» **DOCUMENT EXCERPT**
JTBD Jobs To Be Done Outcomes Framework Template for PowerPoint & Google Slides
Description
This slide presents a comprehensive Jobs-To-Be-Done (JTBD) framework designed to align customer needs, functional tasks, and desired outcomes in one cohesive layout. The top section defines “Consumption Jobs”—the core tasks customers undertake to use and maximize a product’s value—followed by eight sequential “Execution Jobs” (Define, Locate, Prepare, Confirm, Execute, Monitor, Modify, Conclude) each in a distinct color block with concise definitions. Beneath these, “Related Jobs” and “Emotional Jobs” zones clarify complementary support tasks and affective drivers like trust and reassurance. The bottom “Desired Outcomes” matrix categorizes outcomes into Overserved, Underserved, Table Stakes, and Irrelevant quadrants, with a central “Appropriately Served” diamond that highlights the ideal value proposition. Thin lines and uniform typography maintain a clear visual hierarchy, while the two-column alignment balances context with framework detail.

» **ASSIGNED TASK 1**
In the JTBD slide description, what are the four quadrants of the "Desired Outcomes" matrix?
» **ASSIGNED TASK 2**
Translate this sentence from the JTBD slide description into Spanish: "Thin lines and uniform typography maintain a clear visual hierarchy, while the two-column alignment balances context with framework detail."
» **ASSIGNED TASK 3**
Please write a continuation of the JTBD slide description that picks up after its final sentence.

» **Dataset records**
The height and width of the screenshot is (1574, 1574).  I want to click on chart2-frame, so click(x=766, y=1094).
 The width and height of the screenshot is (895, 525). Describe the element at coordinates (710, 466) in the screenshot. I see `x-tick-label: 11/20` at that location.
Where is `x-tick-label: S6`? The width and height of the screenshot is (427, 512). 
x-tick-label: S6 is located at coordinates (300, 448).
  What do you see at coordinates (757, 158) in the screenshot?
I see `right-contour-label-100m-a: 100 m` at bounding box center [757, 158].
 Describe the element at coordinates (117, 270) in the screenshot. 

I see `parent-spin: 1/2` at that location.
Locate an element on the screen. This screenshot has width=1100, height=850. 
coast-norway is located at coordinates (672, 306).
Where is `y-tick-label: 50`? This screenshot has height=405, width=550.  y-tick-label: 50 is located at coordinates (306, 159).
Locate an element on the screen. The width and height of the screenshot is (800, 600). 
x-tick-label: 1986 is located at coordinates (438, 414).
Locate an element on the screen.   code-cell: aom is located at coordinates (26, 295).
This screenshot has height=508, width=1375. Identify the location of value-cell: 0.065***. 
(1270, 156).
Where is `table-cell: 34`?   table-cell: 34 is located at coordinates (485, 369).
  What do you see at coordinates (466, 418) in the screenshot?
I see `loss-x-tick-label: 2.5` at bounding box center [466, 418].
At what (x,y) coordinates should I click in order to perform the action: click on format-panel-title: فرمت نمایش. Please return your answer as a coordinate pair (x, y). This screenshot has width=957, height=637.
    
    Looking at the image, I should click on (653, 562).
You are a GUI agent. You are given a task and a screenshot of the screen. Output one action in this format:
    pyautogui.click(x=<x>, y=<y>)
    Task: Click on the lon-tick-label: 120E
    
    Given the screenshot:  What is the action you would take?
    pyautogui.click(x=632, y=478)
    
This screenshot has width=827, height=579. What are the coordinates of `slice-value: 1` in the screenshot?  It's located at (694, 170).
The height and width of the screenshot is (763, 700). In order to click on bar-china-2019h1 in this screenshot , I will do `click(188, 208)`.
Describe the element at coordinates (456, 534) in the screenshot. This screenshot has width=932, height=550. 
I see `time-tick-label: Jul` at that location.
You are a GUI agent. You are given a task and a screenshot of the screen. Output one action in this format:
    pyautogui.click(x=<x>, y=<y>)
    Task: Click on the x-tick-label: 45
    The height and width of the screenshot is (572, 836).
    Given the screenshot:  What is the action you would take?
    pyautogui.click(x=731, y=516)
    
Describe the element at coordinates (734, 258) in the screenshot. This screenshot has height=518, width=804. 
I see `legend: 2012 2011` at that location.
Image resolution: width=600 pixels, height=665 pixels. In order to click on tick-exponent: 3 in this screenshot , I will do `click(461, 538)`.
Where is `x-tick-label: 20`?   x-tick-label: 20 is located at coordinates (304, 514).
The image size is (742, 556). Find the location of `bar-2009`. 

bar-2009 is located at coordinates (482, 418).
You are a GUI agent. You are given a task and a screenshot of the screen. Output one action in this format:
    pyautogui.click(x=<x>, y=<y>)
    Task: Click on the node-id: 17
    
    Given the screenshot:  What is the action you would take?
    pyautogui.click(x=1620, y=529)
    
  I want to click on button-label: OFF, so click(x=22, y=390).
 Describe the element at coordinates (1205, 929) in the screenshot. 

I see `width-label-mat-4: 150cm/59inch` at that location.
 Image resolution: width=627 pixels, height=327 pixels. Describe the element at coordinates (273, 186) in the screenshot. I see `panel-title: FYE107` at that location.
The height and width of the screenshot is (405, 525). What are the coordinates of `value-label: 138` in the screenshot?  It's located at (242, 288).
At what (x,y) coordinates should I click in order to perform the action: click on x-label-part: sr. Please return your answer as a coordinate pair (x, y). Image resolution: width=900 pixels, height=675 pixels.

» **WRITTEN REPLY 1**
Overserved, Underserved, Table Stakes, and Irrelevant.

» **WRITTEN REPLY 2**
Las líneas finas y la tipografía uniforme mantienen una jerarquía visual clara, mientras que la alineación en dos columnas equilibra el contexto con el detalle del marco.

» **WRITTEN REPLY 3**
Built on editable master slides, this template lets you swap out job labels, adjust block colors, or replace icons to fit your brand guidelines. Simply update text placeholders to capture your own customer-job definitions, related tasks, emotional factors, and outcome metrics. The vector-based design preserves pixel-perfect clarity across PowerPoint and Google Slides, ensuring consistent presentation on any device. Whether you’re conducting customer-insight workshops, product-strategy sessions, or user-experience reviews, this layout accelerates preparation, fosters stakeholder alignment, and helps teams prioritize features and messaging based on what truly matters to users.
Who is it for
Product managers, UX researchers, marketing strategists, and customer-experience teams will leverage this slide to map customer jobs, uncover unmet needs, and drive innovation based on the JTBD methodology.
Other Uses
Repurpose this framework for persona development, feature-prioritization matrices, service-design blueprints, or any strategic exercise requiring structured mapping of tasks and outcomes.